Spraypainting Graffiti on God's Holy Throne

God as judge is not a popular motif. “A God of judgment can’t be a God of love.” “A loving God would never even allow hell.”

In Psalm 89:14, Ethan the Ezrahite wrote of God:

____________ Righteousness and justice are the foundation of your throne;
_______________ steadfast love and faithfulness go before you.

As human beings, we expect right conduct … in others. We yearn for justice … to others. We long for steadfast love … from others. We desire faithfulness … in others. We want the fruit of these characteristics … for our benefit. We are intrigued by the thought of a God who hears, approves of, and delivers us … on our terms.

But the “living and true God” (1 Thes 1:9) cannot possibly be confined in the finite box of my wishy-washy terms.

____________ For my thoughts are not your thoughts,
_______________ neither are your ways my ways, declares the LORD.
____________ For as the heavens are higher than the earth,
_______________ so are my ways higher than your ways
_______________ and my thoughts than your thoughts. (Isa 55:8-9)

He has graciously revealed himself as the Definer of right and wrong, law and love, faithfulness and accountability. He has clearly diagnosed mankind’s greatest problem as the sin which separates us from him as the Source of all joy, love, wisdom, and good. He has persistently warned us about eternal separation from him. The lake of fire. The second death. The realized trajectory of souls living in such self-absorption that there is no room for him.

“But I believe in a God of love.”

God is love. But God is also righteous, and to expect him to love me apart from the foundation of his righteousness is roughly equivalent to expecting water to spring forth from hydrogen apart from oxygen.
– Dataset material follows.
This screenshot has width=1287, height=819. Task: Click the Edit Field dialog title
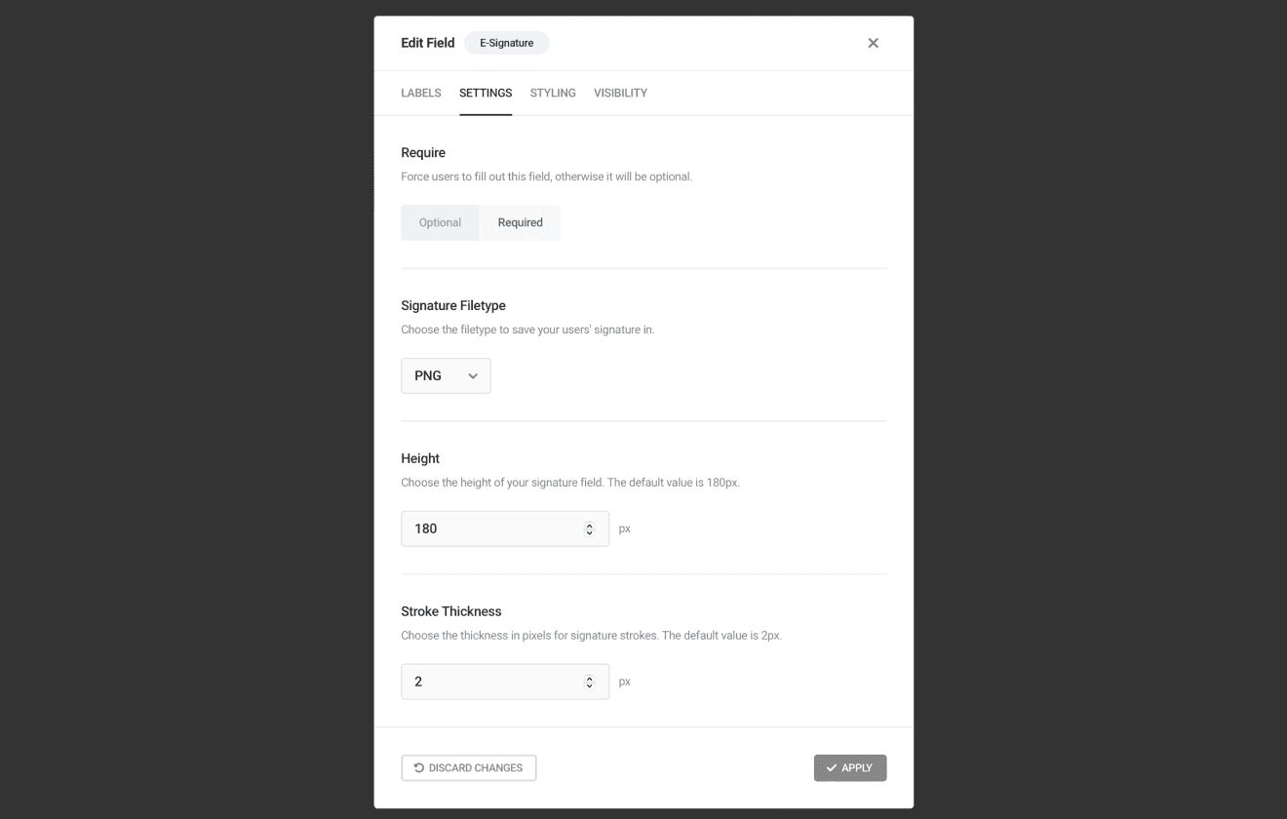tap(427, 43)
God is faithful. But God is also just, and to expect him to be faithful to me apart from the foundation of his justice is to fashion a god in my own image. Who do I think I am to spraypaint the graffiti of my limited conceptions on the holy throne of his righteousness and justice?

Thanks be to the living and true God who sent his Son as the gloriously perfect blend of righteousness, justice, steadfast love, and faithfulness. “By this we know love, that he laid down his life for us” (1 John 3:16). God’s Son died for the unrighteous. The unjust. The unloving. The unfaithful. His love for us has been shown in the most profound of terms. He has made abundantly available all that is necessary to keep us from eternity apart from him. If we are faithless, he remains faithful.

But he will not, he cannot deny himself (2 Tim 2:13).

Now, it is simply a matter of how I will handle what he has graciously revealed.